災害発生のしくみ、災害に関する情報、公的機関や企業等の災害対策など、幅広い防災関連知識を身につけることができます。

防災検定
防災を担う人材を幅広く育成することを目的とした検定で、内閣府・文部科学省・国土交通省・消防庁・気象庁の5省庁の後援を受けている、公益性の高い資格です。
基礎レベルの5級から専門家レベルの1級まで6段階の級があり(準2級を含む)、オンラインで随時受験可能なため気軽にチャレンジできます。(1級のみ小論文や面接の試験あり)

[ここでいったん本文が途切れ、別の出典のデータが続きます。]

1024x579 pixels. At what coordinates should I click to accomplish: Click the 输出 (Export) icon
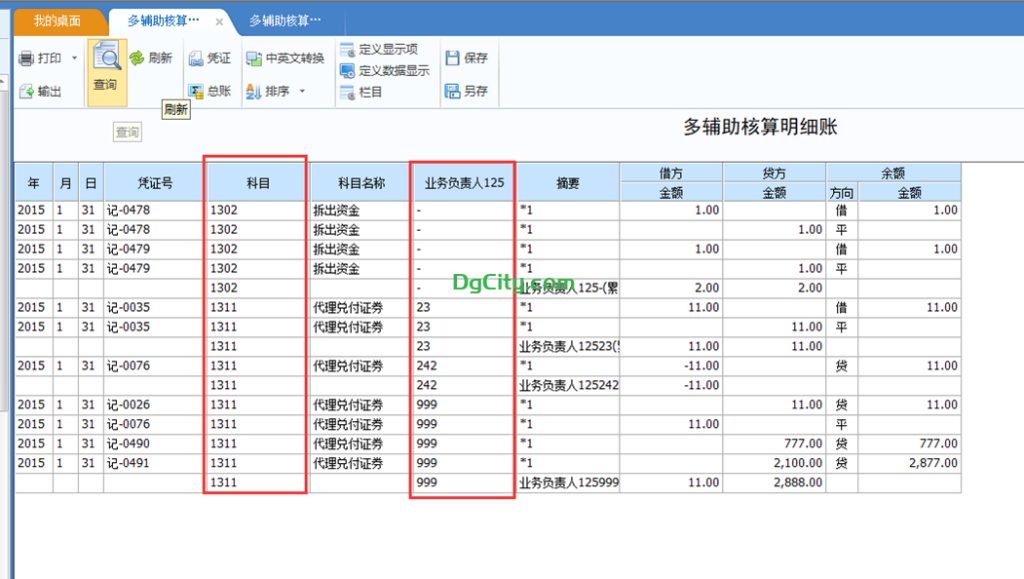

試験内容となる災害は地震・津波・台風・土砂災害・火災・猛暑など幅広く、自然災害以外にも原子力災害や感染症といった内容も出題範囲となっています。
上位の級になると災害メカニズムに関する地学などの科学知識や、防災関連の最新の動向や政策などの時事知識についても問われ、かなり深いレベルまで防災の専門知識を学ぶことができます。
また関連資格として子ども世代を対象とした「ジュニア防災検定」もあり、小中学校での防災教育の場面でも活用されています。

防災の健康検定
「健康検定」などの各種検定や養成講座を運営する健康検定協会が実施する検定。同協会は健康検定をベースとして「歯の健康検定」「目の健康検定」「生活習慣病予防のための健康検定」といった特定のテーマ特化型の検定を近年さまざまリリースしていますが、2025年6月に「防災の健康検定」がスタートしています。

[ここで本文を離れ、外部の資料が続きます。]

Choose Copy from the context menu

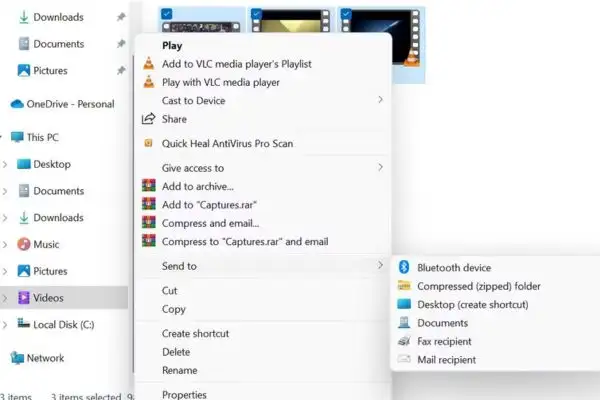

防災に関して、避難生活における健康維持や食の確保はとても重要なテーマです。非常時に備えて備蓄しておくべき食料やその量、効果的な備蓄法、災害時の食料や薬の入手法、災害時の簡易的な調理法、健康や栄養を確保するための各種知識など、身につけておくといざという時に役立つ実践的知識を学ぶのに効果的な検定です。
受験形式は在宅試験で、郵送されてくる試験問題に解答して返送する形で受験する形式のため、気軽にいつでもチャレンジできる点も特徴です。